# **Batch Gradient Descent**

3 types of gradient descent:

1. Batch gradient descent
    - Use the entire dataset to calculate the gradient
    - More stable but slower
2. Stochastic gradient descent
    - Use one sample at a time to calculate the gradient
    - Faster but less stable
3. Mini-batch gradient descent
    - Use a small subset of the dataset to calculate the gradient
    - Faster than batch but more stable than stochastic


![image.png](attachment:image.png)

# Batch Gradient Descent

Batch Gradient Descent is an optimization algorithm used to minimize the cost function by calculating the gradient of the cost function with respect to the parameters for the entire training dataset.


The cost function $J(\theta)$ is defined as:
$$J(\theta) = \frac{1}{2m} \sum_{i=1}^{m} (h_\theta(x^{(i)}) - y^{(i)})^2$$

The gradient of the cost function with respect to each parameter $\theta_j$ is:
$$\frac{\partial J(\theta)}{\partial \theta_j} = \frac{1}{m} \sum_{i=1}^{m} (h_\theta(x^{(i)}) - y^{(i)})x_j^{(i)}$$

In vector notation:
$$\nabla_\theta J(\theta) = \frac{1}{m} X^T (X\theta - y)$$



$$\theta := \theta - \alpha \nabla_\theta J(\theta)$$

Where:
- $\alpha$ is the learning rate.
- $m$ is the number of training examples.
- $X$ is the feature matrix.
- $y$ is the target vector.
- $h_\theta(x)$ is the hypothesis function, which represents the predicted value for a given input $x$.

theta represents the vector of parameters (weights) that the model learns.
It defines the hypothesis function: $h_\theta(x) = \theta_0 + \theta_1*x_1 + ... + \theta_n*x_n$
In vector notation, the prediction is calculated as: $h_\theta(X) = X @ \theta$




---
---
---

# **Derivation of the Matrix Gradient for Linear Regression**

To derive the formula $\frac{2}{n} X^T (\hat{y} - y)$, we start with the definition of the Cost Function in matrix form and apply the rules of Matrix Calculus.

**1. Defining the Variables in Matrix Form**

In multiple linear regression, we represent our data as matrices:

- $X$: The input matrix of size $(n \times k)$, where $n$ is the number of samples and $k$ is the number of features.
- $w$: The weight vector of size $(k \times 1)$.
- $y$: The actual target vector of size $(n \times 1)$.
- $\hat{y}$: The prediction vector, calculated as $\hat{y} = Xw$.

**The Cost Function (MSE)**

The Mean Squared Error is the average of the squared differences.
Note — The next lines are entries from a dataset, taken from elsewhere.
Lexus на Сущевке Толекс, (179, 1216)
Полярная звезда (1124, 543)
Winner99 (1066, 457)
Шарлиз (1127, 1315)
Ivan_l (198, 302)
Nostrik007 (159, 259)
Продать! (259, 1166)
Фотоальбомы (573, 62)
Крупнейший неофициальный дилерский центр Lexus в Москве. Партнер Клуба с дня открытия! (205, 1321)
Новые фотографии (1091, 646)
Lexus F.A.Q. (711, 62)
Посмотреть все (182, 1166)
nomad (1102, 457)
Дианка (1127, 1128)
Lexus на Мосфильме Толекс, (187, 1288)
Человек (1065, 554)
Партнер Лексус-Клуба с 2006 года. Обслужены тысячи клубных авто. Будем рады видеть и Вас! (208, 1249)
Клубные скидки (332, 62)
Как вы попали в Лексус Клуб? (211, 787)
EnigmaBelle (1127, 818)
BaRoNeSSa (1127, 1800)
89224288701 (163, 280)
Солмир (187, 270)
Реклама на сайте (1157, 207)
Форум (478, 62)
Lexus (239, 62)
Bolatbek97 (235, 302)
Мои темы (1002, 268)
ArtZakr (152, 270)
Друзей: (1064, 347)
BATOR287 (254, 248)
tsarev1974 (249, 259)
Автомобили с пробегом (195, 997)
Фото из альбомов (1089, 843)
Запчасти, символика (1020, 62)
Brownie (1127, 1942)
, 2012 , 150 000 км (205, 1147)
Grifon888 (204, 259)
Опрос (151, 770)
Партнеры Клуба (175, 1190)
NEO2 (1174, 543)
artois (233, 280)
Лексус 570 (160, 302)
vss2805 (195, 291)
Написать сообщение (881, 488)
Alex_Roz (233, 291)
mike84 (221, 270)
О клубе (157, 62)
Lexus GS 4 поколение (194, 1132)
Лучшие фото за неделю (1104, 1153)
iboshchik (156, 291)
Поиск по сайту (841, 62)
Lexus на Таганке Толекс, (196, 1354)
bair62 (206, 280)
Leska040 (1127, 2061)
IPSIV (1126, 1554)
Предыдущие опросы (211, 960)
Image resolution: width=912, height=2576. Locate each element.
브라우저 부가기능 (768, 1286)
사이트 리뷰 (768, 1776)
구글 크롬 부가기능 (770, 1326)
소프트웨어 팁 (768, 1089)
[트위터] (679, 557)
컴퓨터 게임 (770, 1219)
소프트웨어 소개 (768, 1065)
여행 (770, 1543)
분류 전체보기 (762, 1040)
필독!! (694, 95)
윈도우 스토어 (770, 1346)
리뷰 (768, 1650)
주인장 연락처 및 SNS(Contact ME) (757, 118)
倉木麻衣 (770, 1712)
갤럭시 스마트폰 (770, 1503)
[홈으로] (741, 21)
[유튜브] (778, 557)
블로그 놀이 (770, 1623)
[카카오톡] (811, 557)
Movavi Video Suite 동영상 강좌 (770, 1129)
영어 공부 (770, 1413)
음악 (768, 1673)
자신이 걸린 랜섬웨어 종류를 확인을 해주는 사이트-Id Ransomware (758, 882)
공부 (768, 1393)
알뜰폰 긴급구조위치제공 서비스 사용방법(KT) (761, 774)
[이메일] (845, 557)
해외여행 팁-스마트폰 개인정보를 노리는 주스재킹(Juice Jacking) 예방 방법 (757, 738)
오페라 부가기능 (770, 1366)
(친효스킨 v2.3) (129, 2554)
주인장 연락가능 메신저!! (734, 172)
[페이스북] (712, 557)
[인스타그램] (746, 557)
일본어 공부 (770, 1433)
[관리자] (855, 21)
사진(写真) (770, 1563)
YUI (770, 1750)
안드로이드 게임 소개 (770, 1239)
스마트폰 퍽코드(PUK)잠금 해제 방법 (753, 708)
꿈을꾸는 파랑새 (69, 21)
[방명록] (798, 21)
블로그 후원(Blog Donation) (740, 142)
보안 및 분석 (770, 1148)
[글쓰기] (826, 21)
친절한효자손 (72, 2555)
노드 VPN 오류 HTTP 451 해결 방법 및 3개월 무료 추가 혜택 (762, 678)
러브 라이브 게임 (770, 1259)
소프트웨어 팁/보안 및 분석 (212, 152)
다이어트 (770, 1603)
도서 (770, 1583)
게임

In matrix notation, the "squared sum" is the squared norm of the error vector:

$$J(w) = \frac{1}{n} \|Xw - y\|^2$$

Using the property $\|a\|^2 = a^T a$, we can expand this:


$$J(w) = \frac{1}{n} (Xw - y)^T (Xw - y)$$


Using the distributive property of transpose $(A - B)^T = A^T - B^T$:


$$J(w) = \frac{1}{n} ( (Xw)^T - y^T ) (Xw - y)$$

$$J(w) = \frac{1}{n} ( (w^T X^T - y^T) (Xw - y) )$$

Now, we multiply the terms:


$$J(w) = \frac{1}{n} ( w^T X^T X w - w^T X^T y - y^T X w + y^T y )$$

Note: Since $w^T X^T y$ is a scalar (a single number), it is equal to its own transpose $(w^T X^T y)^T = y^T X w$. We can combine the middle two terms:

$$J(w) = \frac{1}{n} ( w^T X^T X w - 2w^T X^T y + y^T y )$$


We now take the partial derivative with respect to the vector $w$, denoted as $\nabla_w J(w)$. We use three standard rules of Matrix Calculus:

$\frac{\partial}{\partial w} (w^T A w) = 2Aw$ (for symmetric $A$)

$\frac{\partial}{\partial w} (w^T A) = A$

The derivative of a constant ($y^T y$) is 0.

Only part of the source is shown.